Let me start by saying my heart goes out to all the families affected by this horrific incident. As Engineers (on this site) and some of us ex forces, it makes no difference which nationality or religion you are when we see such an incident unfold. it must be the understanding of machines and people which draw us to be concerned about the plight of others.
The incident does raise many questions and the inquisitive amongst us, not the journalists with an insatiable need for dross but what happened and why of those with a technical disposition. To consider those of a foreign nation to be less capable than the west does not wash with me - this could just have easily been a Boeing (not that they are having any technical issues at present). Aeroflot have a better safety record than AAA for example.
I'm curios as to why lightening should have struck and affected this plane, much research has been done on aircraft safety regarding electrical strikes and most research has concluded the lightening has little or no affect on aircraft as they are not grounded whilst they are usually in flight when struck. The Faraday cage design is also a factor which minimises the effects of lightening strikes on aircraft.

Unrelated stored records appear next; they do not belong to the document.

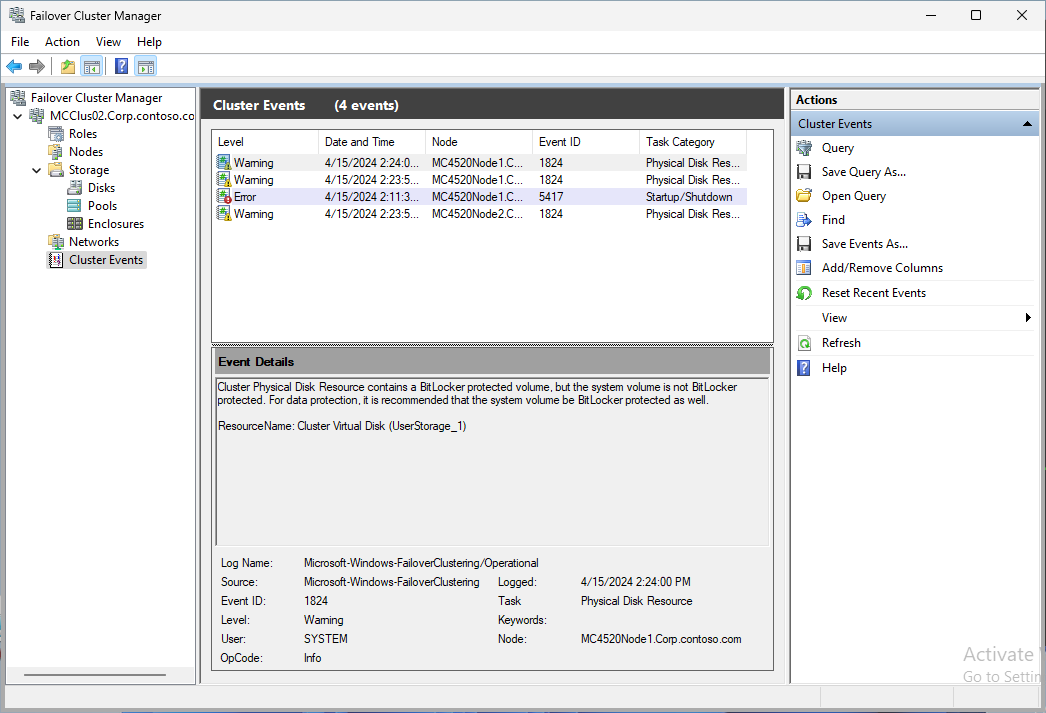Open the Action menu
The image size is (1046, 713).
coord(62,42)
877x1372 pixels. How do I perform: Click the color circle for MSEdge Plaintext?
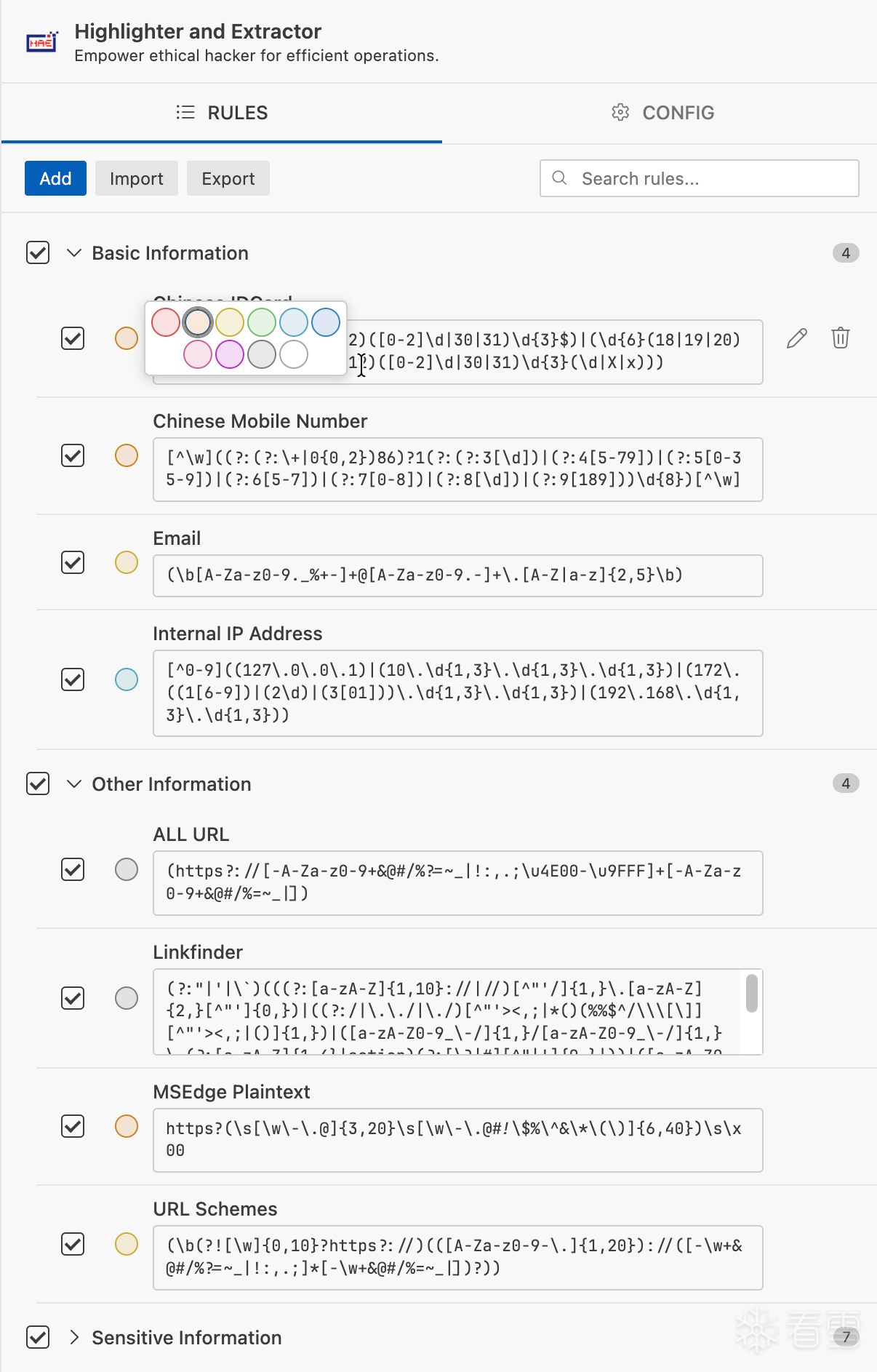[127, 1126]
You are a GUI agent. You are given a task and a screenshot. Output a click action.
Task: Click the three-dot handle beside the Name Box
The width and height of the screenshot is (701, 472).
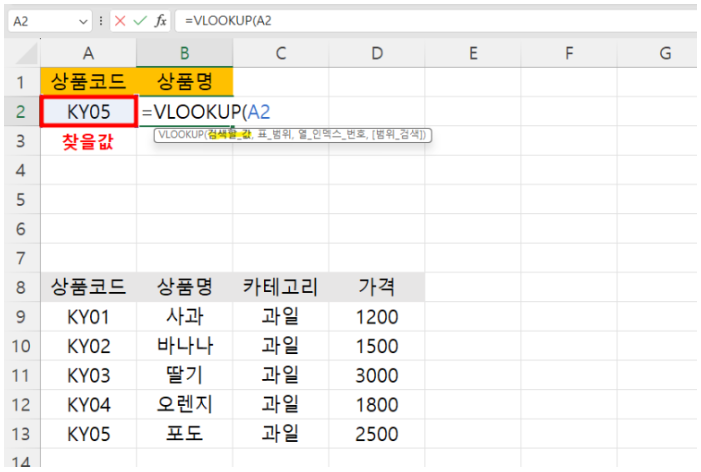[x=101, y=20]
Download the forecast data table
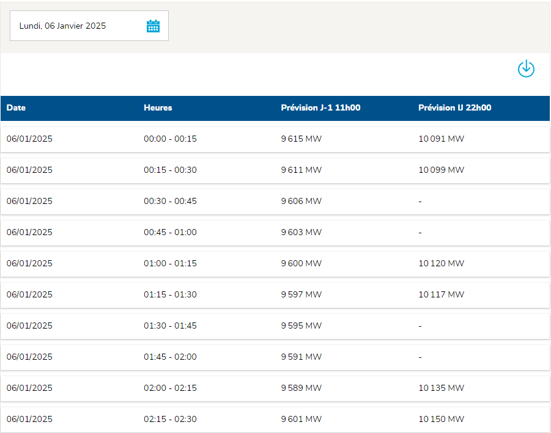The height and width of the screenshot is (433, 551). click(x=526, y=69)
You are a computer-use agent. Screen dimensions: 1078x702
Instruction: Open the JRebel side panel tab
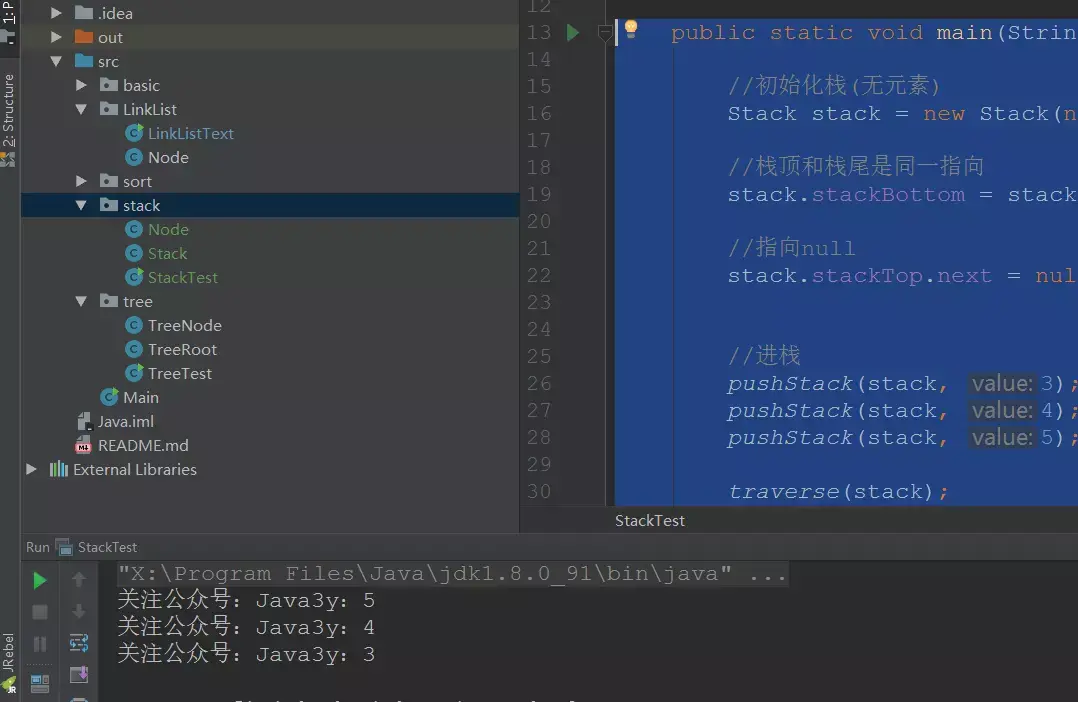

The aircraft does appear to slam into the ground before the fire ignites which would indicate that a fuel tank ruptured in the bounce and started the fire ball being ignited from the engine exhaust gasses. The loss of control of electronics is obviously what started the ball rolling and would certainly have led to the hard landing and bounce.
Its sad we live in a world where some people consider themselves and their needs greater than others - If you find yourself in a similar situation leave your bloody bags alone. You may cause your own demise by being unable to exit with your own baggage. 50/50.
I will be following the investigation with great interest and will be thinking about those who lost their lives until i see a satisfactory conclusion is found to help those individuals and their families/friends be at peace.